Read one woman's heartfelt letter to her father, an addict, on Father's Day.

I never thought I’d get a wedding dance with my alcoholic father. But after more than 20 years, I’m letting myself dream.

True
Fathers Everywhere

Dear Dad,

Lately, I’ve felt like Katherine Heigl in "27 Dresses" — closets overflowing with bridesmaids dresses, and weddings every month.

But as I stand next to my best friends at their weddings, I’m rarely watching the bride. Instead, I love to watch the father of the bride walk his little girl down the aisle to give her away.


Honestly, Dad, for so many years I wasn’t sure we would ever have that moment together.

Growing up as the daughter of an addict, I felt too afraid to invite you to big events because I thought you’d show up three sheets to the wind and forget the alphabet.

Me and my dad. All photos here from me, used with permission.

In that moment when everyone stands on their tiptoes to catch a glimpse of the bride and her father, I used to hold my breath and sometimes turn away.

Like turning my head when a nurse draws blood, I couldn’t stomach watching their pure joy. I guess it’s pretty textbook “Alcoholic Father,” but I pictured you divorced and passed out on a couch in some crappy apartment with an address I would refuse to write on an invitation. In my imagination, I would resort to walking myself down the aisle. Alone.
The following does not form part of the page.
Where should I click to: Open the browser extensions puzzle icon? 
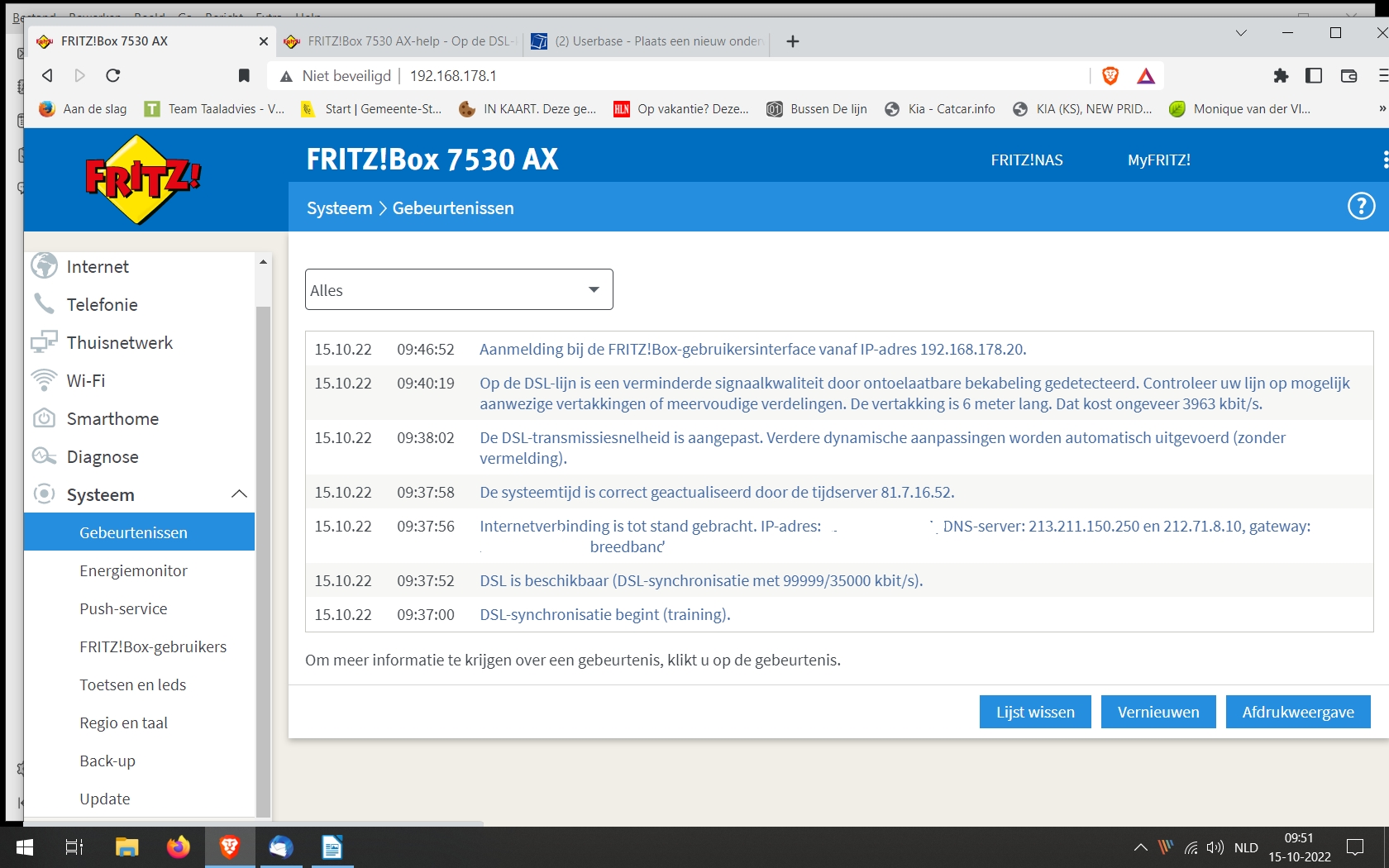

Now that you’re sober, I like to watch those dads walk their daughters down the aisle because I know we will have our moment.
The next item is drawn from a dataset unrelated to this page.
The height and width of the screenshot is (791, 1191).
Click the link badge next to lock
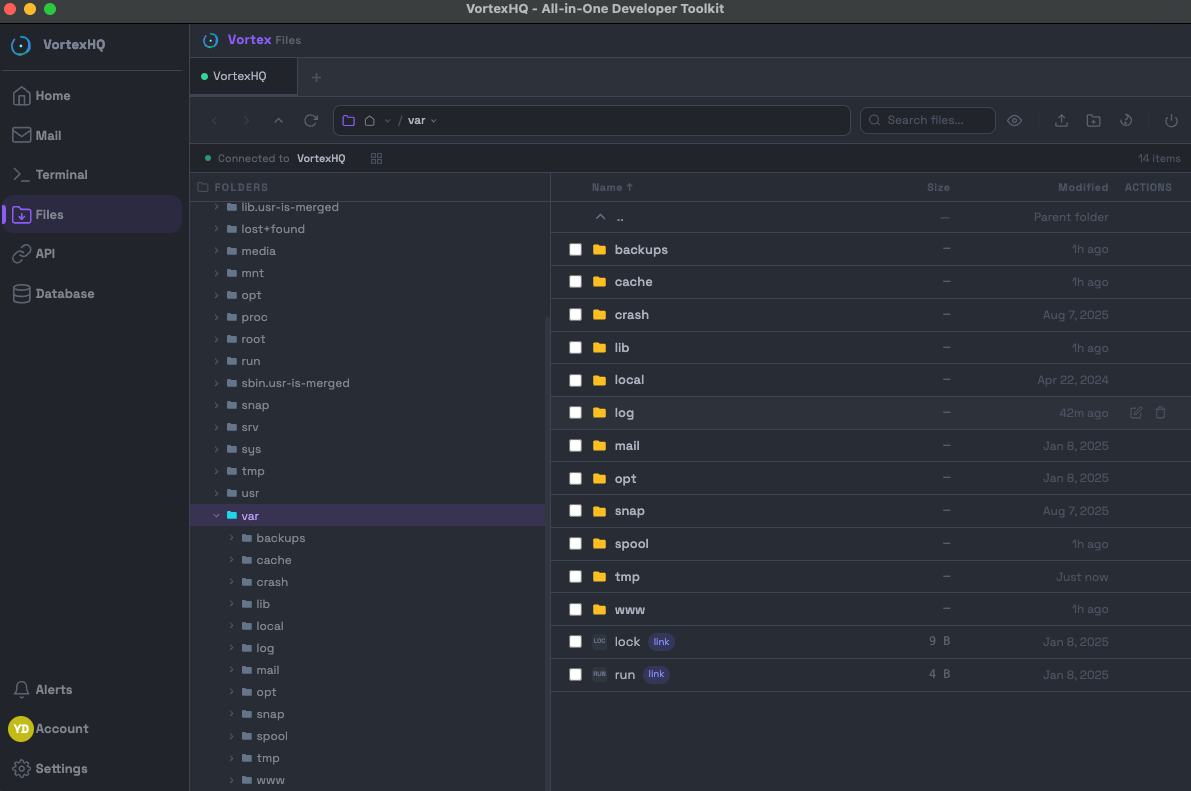(661, 641)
I know you’ll be there. I cry when I watch my friends dance with their “Daddy” in the father-daughter dance, but mostly I smile with the excited kind of butterflies. I can’t wait for our dance.

For so long, I never let myself dream of you sober on my wedding day, but now I can give myself permission.

You’ll hold me close and whisper something in my ear like, “You’ll always be my little girl” before we swallow those lumps and embrace the ugly cry.

You’ll lift my lacy white veil from my face and kiss me goodbye. We will dance to our song, "Butterfly Kisses," and I’ll get to remind you of how proud I am — how proud I am that all of you will be there to give me away on my big day.

I know it’s usually the father saying to his daughter, “I’m so proud of who you’ve become.”

But, on Father’s Day this year, and at my wedding someday, I’ll say it to you: Dad, I’m so proud of the man you’ve become. You’ve devoted your entire life to recovery. You fought to keep your family. You showed us the strength and determination we knew you had buried inside of you.

Please forgive me for taking a while to learn how to trust you again.

I’ve never known this kind of love that drives out fear. For a lot of years, I couldn’t come to you for advice or help, and it might take some time to accept this joy that steals my heart away.

Every night, I pray that your sobriety will stick around. I know it’s an ongoing journey that we’ll both keep stumbling down. There are a lot of people out there who are going through the same struggle.

Let’s show the people still stuck in the darkest pits of addiction that there’s actually hope for a beautiful future. We know it isn’t easy, but it’s possible.

There’s something else I want to say, before the day is done: I’m sorry, Dad.

I’m sorry for all the years that I wished Mom would just sign those divorce papers. I even wrote a book called “Closing the Door.” But I just didn’t see any way out.

It felt like life played some kind of sick "Groundhog Day" joke where we kept waking up to the same dark day over and over again. I forgot how to breathe.

Somehow, we all stuck together as a family and learned, eventually, how to set a dinner table for four.

So when the time comes for you to walk me down the aisle on my wedding day, I’m thankful you’ll get to sit with Mom in the front row.

You’ve taught me what true love looks like, fighting through all the fumbling and touchdown moments of marriage.

You’ve shown me exactly what it means to uphold your wedding vows: “for better, for worse, for richer, for poorer, in sickness and in health, until death do us part.”

Happy Father’s Day, Dad.

I vow to keep learning to love you through the good, the bad, the ugly, and the beautiful moments of being your daughter. And I can’t wait for that DJ to announce: “Please turn your attention to the center of the dance floor. The bride and her father will now have their special dance.”